「おいしさ」は口とのど全体で感じます!

こどもの日に食べる柏餅、おいしいですよね。ところで、「柏餅がおいしい」と感じるのはどこでしょう?この質問をすると「舌」という答えが多いんです。でもそれだけでしょうか?

柏餅をひと口サイズにちぎって舌の上に置いてみてください。「柏餅だ、おいしい!」とは感じませんね。よく噛んでみて、そこで初めておいしいと感じます。つまり味のセンサーは、舌と、それ以外にも口の中のいろんな場所に備わっているのです。

まず、舌の粘膜には「味蕾」という味を感じる装置があります。味覚には「甘味」「塩見」「酸味」「苦味(辛み)」そして「うま味」という5つの基本味があり、「うま味」以外の4つの基本味は感じるところが決まっています。辛いもの、苦いものなどは舌の奥の方で感じます。噛んでしばらくして「辛い!苦い!」とびっくりするのはそのためです。

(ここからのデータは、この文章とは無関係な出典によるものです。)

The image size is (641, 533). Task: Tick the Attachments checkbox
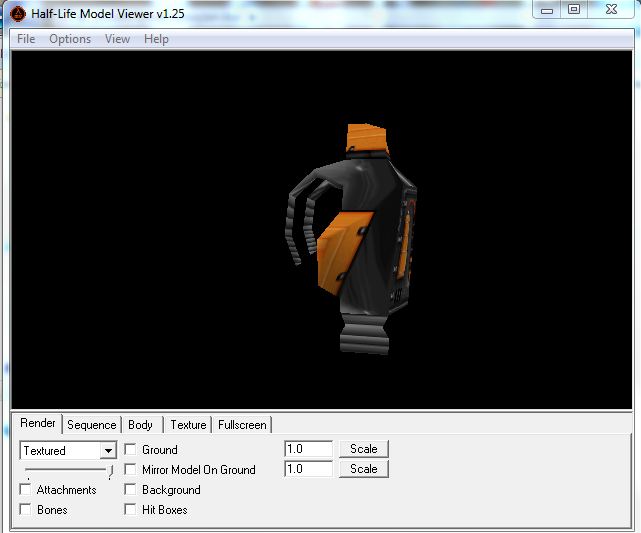click(25, 490)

味蕾は、上あごやのどの奥、すなわち咽頭、喉頭蓋にまであります。例えば、甘くやわらかいシュークリームは舌で上あごに押しつぶして食べますね。ぬるめのお味噌汁は口の前方に少しためて味わいます。冷たいジュースは一気に飲んでのどの奥で「冷たいおいしさ」を楽しみます。これは味によって感じる場所が異なっている証拠。私たちは知らず知らずおいしく感じる場所を覚え、食べ方を工夫しているのです。